Change "row label" to "row heading" in everything from the line containing "Tap the teal box with plot number ٢١٥" down to the line containing "click(167, 281)" in the material below, and write out only those lines with nothing else altered.

[Data listing]
::::
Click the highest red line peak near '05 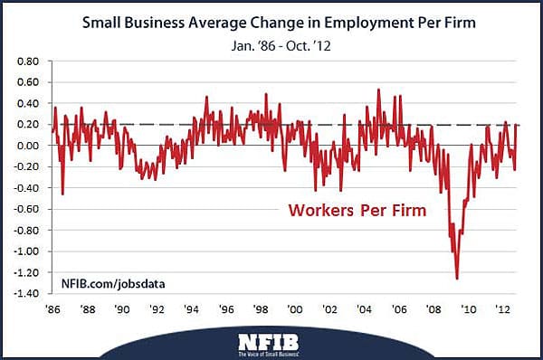coord(377,90)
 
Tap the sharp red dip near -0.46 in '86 coord(62,194)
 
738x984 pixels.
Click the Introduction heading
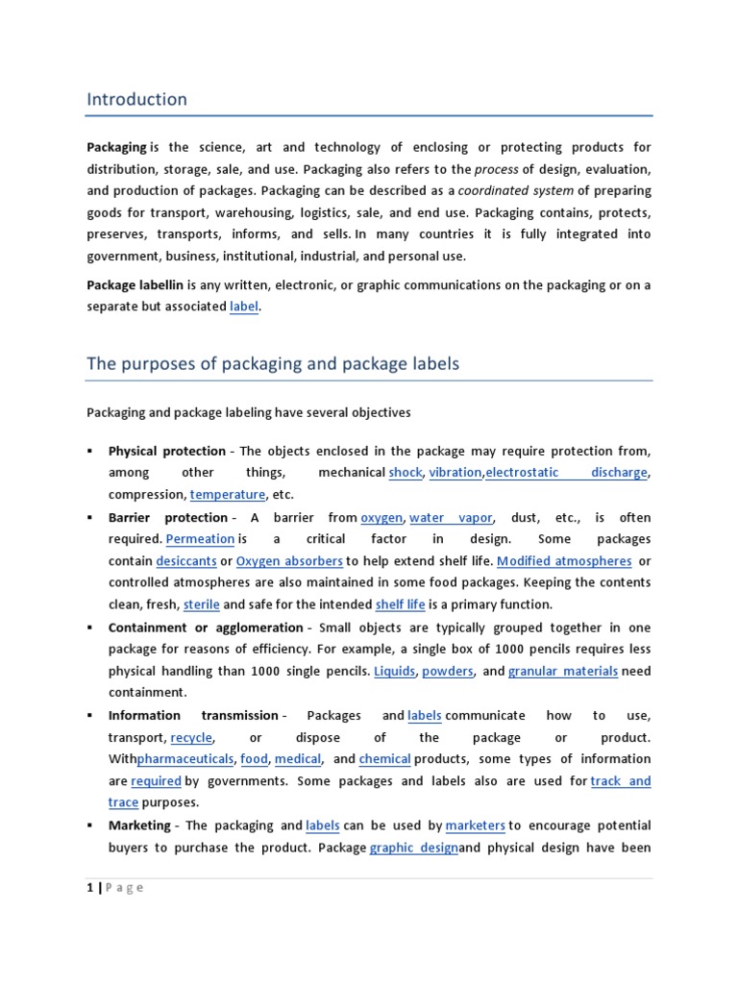(x=136, y=99)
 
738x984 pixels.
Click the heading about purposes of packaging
(x=273, y=363)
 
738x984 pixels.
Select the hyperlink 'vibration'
(x=455, y=472)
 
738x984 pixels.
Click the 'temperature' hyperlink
(x=228, y=494)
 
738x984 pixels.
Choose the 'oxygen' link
(x=381, y=517)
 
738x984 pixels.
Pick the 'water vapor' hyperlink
(x=451, y=517)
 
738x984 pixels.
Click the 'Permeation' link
(x=200, y=539)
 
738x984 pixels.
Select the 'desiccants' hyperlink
(x=185, y=561)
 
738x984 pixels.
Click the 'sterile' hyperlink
(x=201, y=604)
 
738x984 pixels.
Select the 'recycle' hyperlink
(x=191, y=737)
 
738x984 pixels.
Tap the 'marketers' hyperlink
(x=476, y=824)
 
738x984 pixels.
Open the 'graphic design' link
(x=413, y=848)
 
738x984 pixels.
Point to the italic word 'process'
(x=497, y=169)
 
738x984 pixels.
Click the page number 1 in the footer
(x=89, y=887)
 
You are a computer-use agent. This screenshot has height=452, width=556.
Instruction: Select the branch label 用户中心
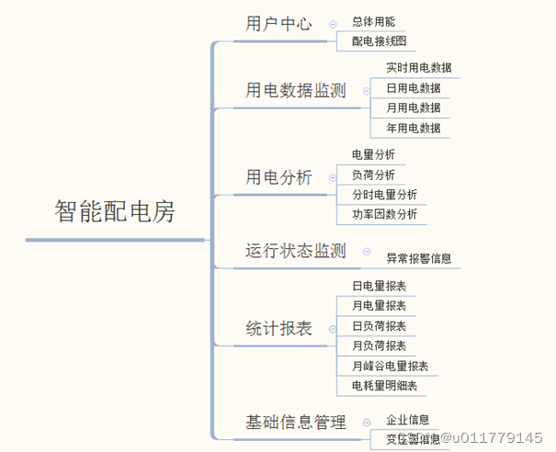point(279,23)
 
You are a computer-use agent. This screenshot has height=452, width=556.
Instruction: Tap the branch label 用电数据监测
point(295,90)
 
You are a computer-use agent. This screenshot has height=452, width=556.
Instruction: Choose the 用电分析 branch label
point(279,176)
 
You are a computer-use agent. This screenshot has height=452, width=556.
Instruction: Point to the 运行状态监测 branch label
point(295,250)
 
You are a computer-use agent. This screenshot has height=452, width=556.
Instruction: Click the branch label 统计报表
point(279,328)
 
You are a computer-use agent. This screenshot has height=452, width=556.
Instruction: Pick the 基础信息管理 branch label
point(295,423)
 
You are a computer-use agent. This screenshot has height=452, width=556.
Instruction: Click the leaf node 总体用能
point(374,21)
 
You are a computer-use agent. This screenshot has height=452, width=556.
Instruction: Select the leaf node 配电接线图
point(379,41)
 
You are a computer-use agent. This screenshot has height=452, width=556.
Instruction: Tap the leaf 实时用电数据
point(418,68)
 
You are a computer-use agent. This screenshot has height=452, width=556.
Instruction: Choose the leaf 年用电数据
point(413,128)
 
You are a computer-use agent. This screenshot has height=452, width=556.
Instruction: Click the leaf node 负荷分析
point(374,175)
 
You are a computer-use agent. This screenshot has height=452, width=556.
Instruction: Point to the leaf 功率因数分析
point(384,214)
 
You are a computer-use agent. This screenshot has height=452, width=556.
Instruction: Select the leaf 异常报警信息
point(418,259)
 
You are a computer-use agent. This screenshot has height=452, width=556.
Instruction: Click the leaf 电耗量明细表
point(384,386)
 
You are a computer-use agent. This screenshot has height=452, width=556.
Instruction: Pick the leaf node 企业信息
point(408,419)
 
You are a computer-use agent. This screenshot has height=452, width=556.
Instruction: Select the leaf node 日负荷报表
point(379,326)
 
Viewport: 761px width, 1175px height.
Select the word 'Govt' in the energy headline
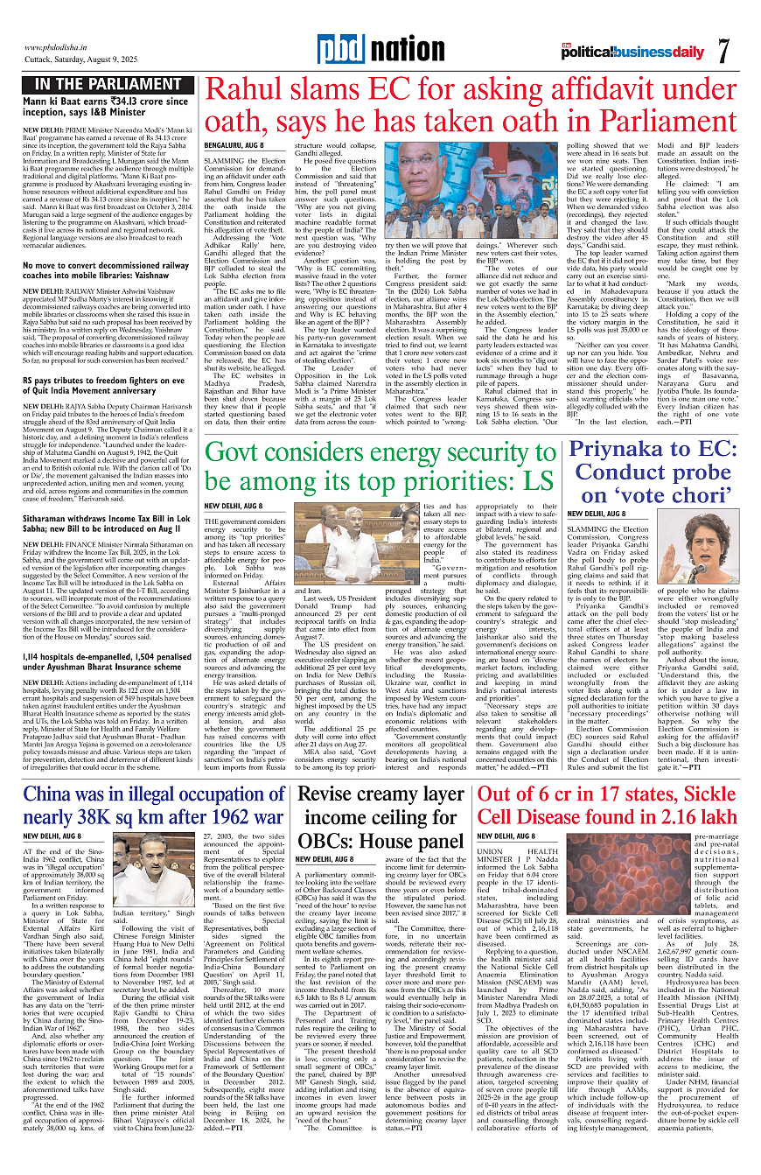pyautogui.click(x=241, y=456)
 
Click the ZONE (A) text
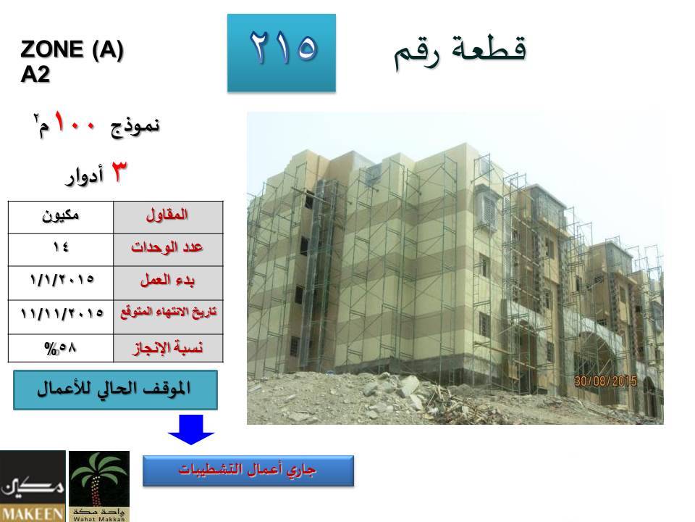click(72, 49)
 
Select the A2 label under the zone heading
click(35, 75)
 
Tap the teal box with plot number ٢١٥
click(282, 53)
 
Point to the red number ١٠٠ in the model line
click(75, 123)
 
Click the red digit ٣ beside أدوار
click(118, 172)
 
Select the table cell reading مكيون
click(61, 217)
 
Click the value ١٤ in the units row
click(61, 246)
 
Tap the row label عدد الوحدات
click(167, 246)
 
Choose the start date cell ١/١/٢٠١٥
click(62, 280)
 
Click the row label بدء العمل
click(167, 281)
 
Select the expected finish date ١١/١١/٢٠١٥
click(62, 314)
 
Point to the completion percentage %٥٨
click(61, 348)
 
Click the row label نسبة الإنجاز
click(167, 347)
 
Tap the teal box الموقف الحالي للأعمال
click(115, 390)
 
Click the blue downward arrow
click(191, 429)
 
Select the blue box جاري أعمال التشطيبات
click(248, 471)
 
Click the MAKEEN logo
click(33, 486)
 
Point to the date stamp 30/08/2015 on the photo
click(605, 381)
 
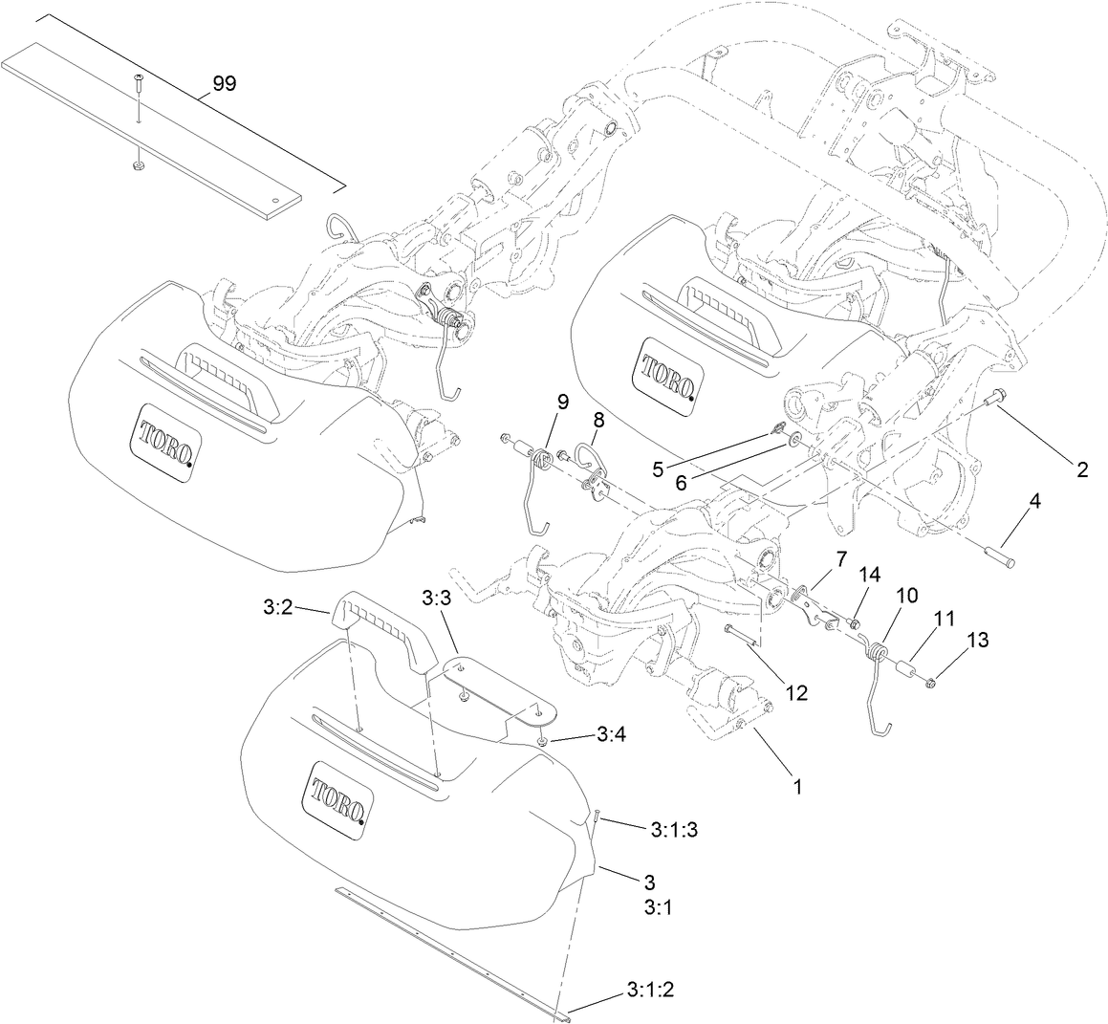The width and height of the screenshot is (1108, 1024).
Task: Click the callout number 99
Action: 224,84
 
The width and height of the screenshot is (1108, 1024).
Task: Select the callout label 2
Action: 1081,469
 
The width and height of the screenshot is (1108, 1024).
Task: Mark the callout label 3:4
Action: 611,734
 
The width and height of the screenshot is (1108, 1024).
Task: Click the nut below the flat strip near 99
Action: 137,166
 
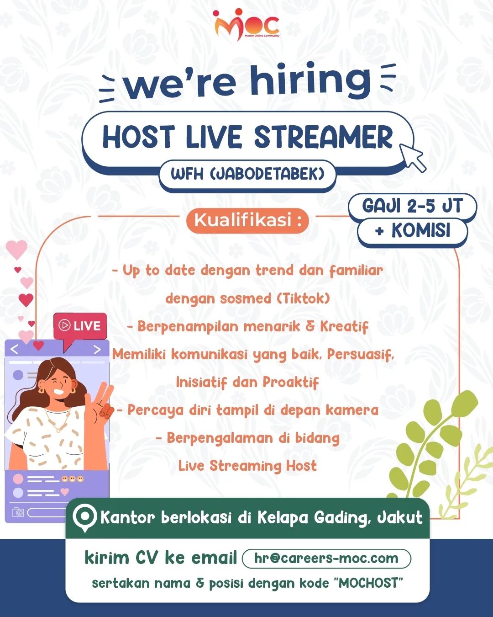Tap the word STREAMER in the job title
coord(323,137)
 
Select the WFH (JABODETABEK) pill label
coord(247,174)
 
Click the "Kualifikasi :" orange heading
coord(247,220)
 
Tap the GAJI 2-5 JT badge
coord(412,206)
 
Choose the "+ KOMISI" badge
coord(412,231)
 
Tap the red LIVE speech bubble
coord(80,326)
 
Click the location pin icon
coord(85,518)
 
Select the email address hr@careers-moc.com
coord(326,558)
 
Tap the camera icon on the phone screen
coord(18,512)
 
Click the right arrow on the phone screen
coord(97,350)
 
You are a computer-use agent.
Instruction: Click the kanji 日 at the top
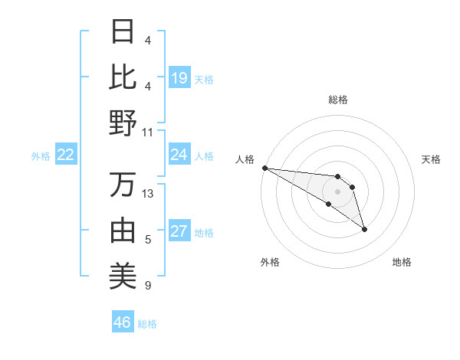[x=123, y=32]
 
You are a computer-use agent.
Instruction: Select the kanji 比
[x=123, y=77]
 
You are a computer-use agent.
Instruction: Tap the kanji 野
[x=123, y=123]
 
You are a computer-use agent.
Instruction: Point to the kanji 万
[x=123, y=185]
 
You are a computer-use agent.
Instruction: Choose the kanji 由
[x=123, y=230]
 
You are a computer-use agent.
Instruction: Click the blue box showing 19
[x=179, y=77]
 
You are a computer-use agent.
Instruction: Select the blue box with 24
[x=179, y=155]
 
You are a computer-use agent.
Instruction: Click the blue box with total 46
[x=123, y=322]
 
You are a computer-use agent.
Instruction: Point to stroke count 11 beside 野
[x=147, y=132]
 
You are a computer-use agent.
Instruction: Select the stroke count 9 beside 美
[x=147, y=286]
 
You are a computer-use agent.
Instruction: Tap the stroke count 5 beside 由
[x=147, y=240]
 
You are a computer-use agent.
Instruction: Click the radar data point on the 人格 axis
[x=264, y=168]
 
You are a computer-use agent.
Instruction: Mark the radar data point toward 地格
[x=364, y=229]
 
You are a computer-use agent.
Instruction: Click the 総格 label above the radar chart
[x=338, y=100]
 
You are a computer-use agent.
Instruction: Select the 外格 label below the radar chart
[x=270, y=262]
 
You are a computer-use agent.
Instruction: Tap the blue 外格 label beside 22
[x=41, y=156]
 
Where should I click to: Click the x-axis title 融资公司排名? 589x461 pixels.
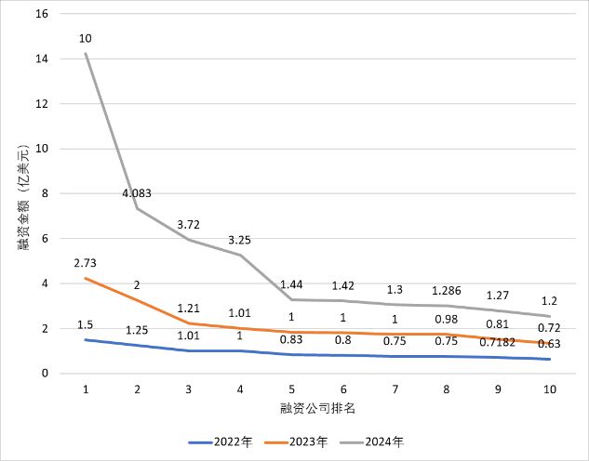[317, 409]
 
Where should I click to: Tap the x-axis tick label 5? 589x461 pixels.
[292, 390]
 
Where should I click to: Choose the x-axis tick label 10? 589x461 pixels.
[550, 390]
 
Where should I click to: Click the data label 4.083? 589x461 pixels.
[137, 193]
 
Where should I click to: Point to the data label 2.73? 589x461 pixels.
[86, 264]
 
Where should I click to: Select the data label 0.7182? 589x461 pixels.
[499, 342]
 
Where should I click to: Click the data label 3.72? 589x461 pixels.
[189, 226]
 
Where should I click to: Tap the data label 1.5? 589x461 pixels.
[86, 324]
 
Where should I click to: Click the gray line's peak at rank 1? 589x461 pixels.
[87, 53]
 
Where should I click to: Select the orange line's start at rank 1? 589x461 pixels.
[87, 279]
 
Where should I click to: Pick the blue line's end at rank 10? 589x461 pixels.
[550, 359]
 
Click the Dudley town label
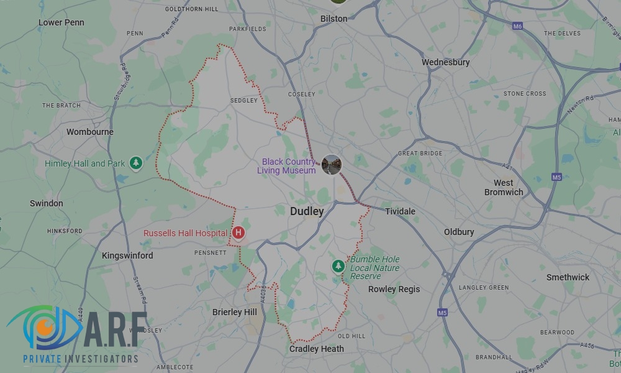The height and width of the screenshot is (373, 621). [307, 211]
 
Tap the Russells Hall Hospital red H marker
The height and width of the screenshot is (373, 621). [238, 233]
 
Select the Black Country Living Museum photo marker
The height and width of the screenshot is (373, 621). [332, 165]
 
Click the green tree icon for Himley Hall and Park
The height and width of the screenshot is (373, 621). [136, 163]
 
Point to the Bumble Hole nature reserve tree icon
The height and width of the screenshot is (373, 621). [338, 266]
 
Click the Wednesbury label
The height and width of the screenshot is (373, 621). [445, 62]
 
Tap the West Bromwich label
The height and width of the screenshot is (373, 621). [504, 187]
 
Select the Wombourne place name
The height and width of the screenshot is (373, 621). [90, 132]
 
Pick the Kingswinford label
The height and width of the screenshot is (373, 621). [127, 256]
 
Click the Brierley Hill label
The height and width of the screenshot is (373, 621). [235, 312]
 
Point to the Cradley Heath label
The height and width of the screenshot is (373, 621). [317, 349]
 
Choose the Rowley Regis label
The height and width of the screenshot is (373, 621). [394, 289]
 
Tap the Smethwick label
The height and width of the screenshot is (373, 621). [568, 277]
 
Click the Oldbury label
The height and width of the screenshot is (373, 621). [459, 232]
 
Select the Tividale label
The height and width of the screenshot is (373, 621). [400, 211]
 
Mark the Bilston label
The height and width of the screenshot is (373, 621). [333, 19]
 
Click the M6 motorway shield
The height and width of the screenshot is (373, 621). [517, 26]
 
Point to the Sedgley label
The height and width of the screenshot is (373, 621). [243, 100]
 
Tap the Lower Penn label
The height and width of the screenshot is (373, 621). [61, 22]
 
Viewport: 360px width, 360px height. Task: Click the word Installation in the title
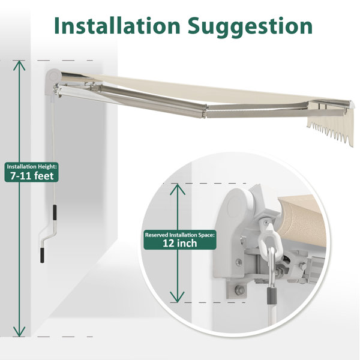(117, 25)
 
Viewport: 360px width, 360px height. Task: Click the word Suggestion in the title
(250, 27)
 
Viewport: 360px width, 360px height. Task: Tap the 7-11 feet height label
(32, 176)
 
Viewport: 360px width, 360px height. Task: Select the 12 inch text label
(180, 244)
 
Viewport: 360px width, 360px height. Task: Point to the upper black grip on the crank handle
(55, 212)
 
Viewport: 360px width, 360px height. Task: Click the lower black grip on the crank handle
(42, 256)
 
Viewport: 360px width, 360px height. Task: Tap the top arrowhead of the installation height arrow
(19, 65)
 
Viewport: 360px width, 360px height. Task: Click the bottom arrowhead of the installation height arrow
(19, 332)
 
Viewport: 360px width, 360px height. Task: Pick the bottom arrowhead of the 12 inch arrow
(177, 297)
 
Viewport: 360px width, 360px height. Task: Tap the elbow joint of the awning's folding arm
(205, 111)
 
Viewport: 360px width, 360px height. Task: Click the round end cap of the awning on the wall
(53, 76)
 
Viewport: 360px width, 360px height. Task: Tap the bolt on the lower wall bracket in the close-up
(239, 290)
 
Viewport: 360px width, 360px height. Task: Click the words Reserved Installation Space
(180, 235)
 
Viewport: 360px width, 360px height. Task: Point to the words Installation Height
(32, 166)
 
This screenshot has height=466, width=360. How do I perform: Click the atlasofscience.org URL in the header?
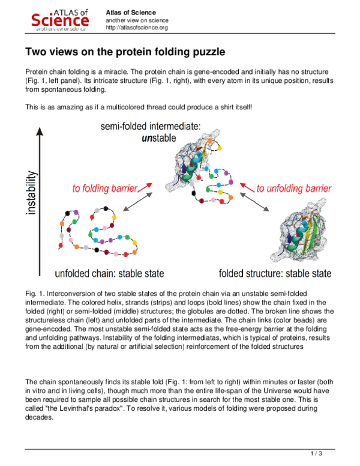137,28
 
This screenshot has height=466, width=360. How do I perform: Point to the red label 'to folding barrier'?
105,188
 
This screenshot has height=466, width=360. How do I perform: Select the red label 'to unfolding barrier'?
293,188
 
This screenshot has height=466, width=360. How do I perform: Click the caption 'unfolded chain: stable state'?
109,274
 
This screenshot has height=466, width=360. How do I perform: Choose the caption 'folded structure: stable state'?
275,274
::::
* _Answer for this exercise_
Tap the teal box with plot number ٢١٥
click(282, 53)
 
Point to the red number ١٠٠ in the model line
click(75, 123)
 
Click the red digit ٣ beside أدوار
click(118, 172)
 
Select the table cell reading مكيون
click(61, 217)
 
Click the value ١٤ in the units row
click(61, 246)
 
Tap the row heading عدد الوحدات
click(167, 246)
 
Choose the start date cell ١/١/٢٠١٥
click(62, 280)
 
Click the row heading بدء العمل
click(167, 281)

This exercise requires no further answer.